The cell exchange routine tests whether exchanging a given logic cell on one row with another given logic cell on a different row improves the cell assignment in accordance with its quality criteria. When the logic cells it is proposed to exchange perform different logic functions, they can include significantly different numbers of basic units and therefore can have substantially different lengths. A set of placement quality criteria are evaluated to determine whether a given exchange is an improvement. If the exchange improves the quality of the logic cell placement in accordance with those criteria, then the proposed pair exchange is accepted, otherwise it is rejected. There are several quality criteria. The first is the number of skipped rows for all of the nodes connected to pins of a cell which it is proposed to exchange. A node is a set of pins of active basic units all of which must be connected together by conductors and those connecting conductors. All of the conductors and pins of a node are at the same electrical potential. A skipped row is a row which is crossed by at least one conductor in a node but which contains no cell which has a pin which is part of that node. The second quality criterion is the sum of the number of rows spanned by all of the nodes which connect to the logic cells it is proposed to exchange. The number of rows spanned by a node is also referred to as the y-span of the node. Where the rows are numbered sequentially from bottom to top, the y-span of a node is the number of the uppermost row on which that node has a pin minus the number of the lowermost row on which it has a pin. It is desired to minimize both the number of skipped rows in a node and the y-span of the node. Reducing the number of skipped rows is given a higher priority than reducing the y-span. The third quality citerion is a preference for reducing the length of the longest row in terms of the number of basic units in it which are connected into the circuitry of the IC. Shortening the longest row is given a lower priority than reducing the y-span of the nodes connected to a logic cell.
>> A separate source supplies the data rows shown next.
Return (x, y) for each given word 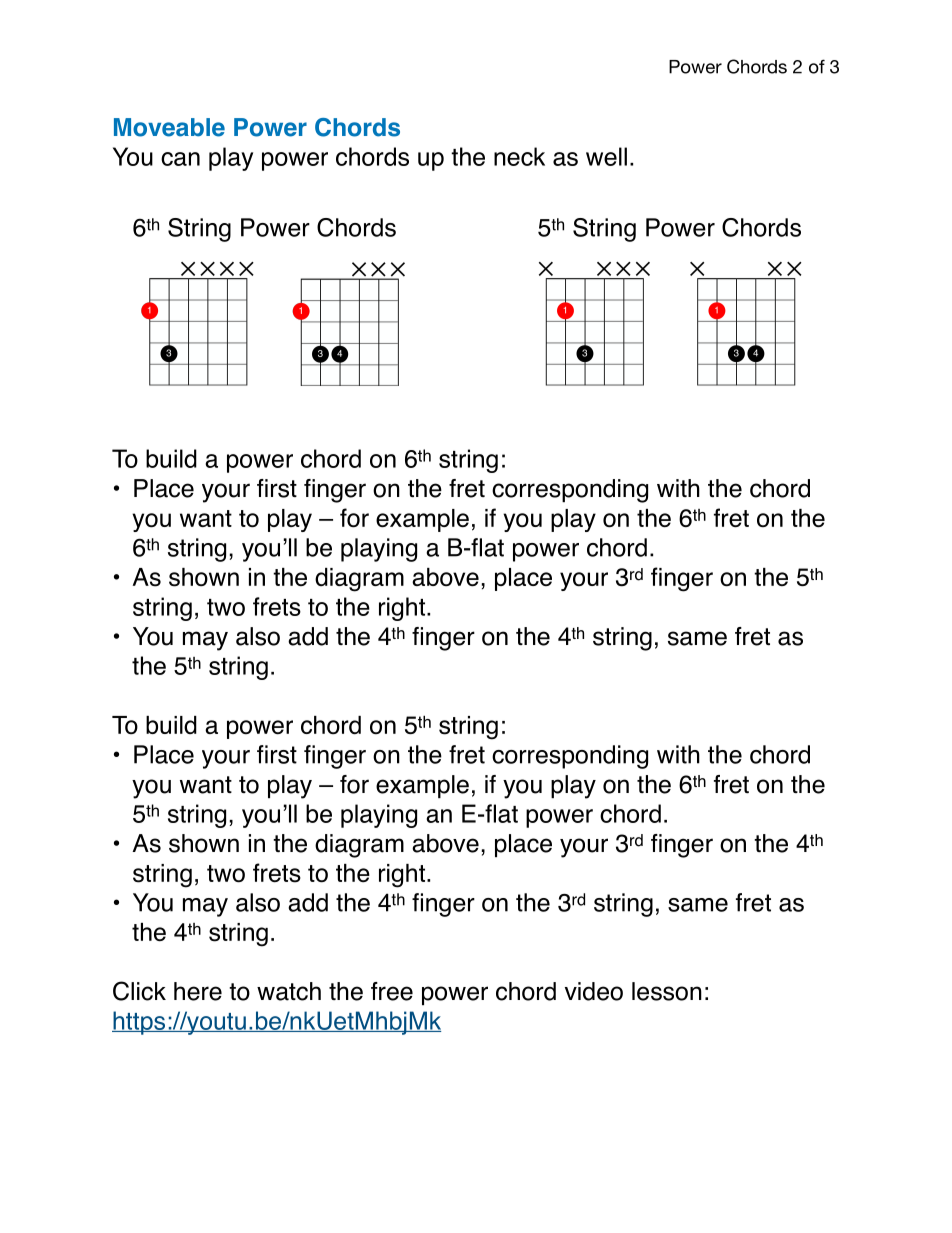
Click (139, 991)
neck (519, 156)
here (198, 991)
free (392, 991)
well (606, 156)
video (594, 991)
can (180, 159)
Most of the proposed cell exchanges turn out to be disadvantageous, a few are advantageous and some are indeterminate because the quality criteria have the same value for both the original and proposed cell assignments. Each time the pair exchange routine is invoked, it is executed repetitively until it no longer provides improvement. During the cell exchange process, there is a limit as to how much longer a row can become than the longest row at the beginning of that execution of the pair exchange routine. This limit is made tighter for each successive invocation of the pair exchange routine. During the final two invocations of the pair exchange routine, the limit is zero. The row length equalization routine is invoked after the completion of each pair exchange routine except for the last two invocations of the pair exchange routine. The row length equalization routine moves logic cells from long rows to short rows to make the length of all rows equal.
Once a final assignment of logic cells to rows has been achieved, this AUA software proceeds to the second phase of its logic cell assignment process. In this second phase the placement software moves logic cells within the row to which they are assigned in accordance with that phase's own quality criteria.
Because of the need for universal arrays with several thousand gates, automatic cell placement software is needed which places logic cells in such a large universal array in a manner which improves the ability of associated automatic routing software to achieve 100% routing of customizing conductors for high gate utilization, complex logic designs.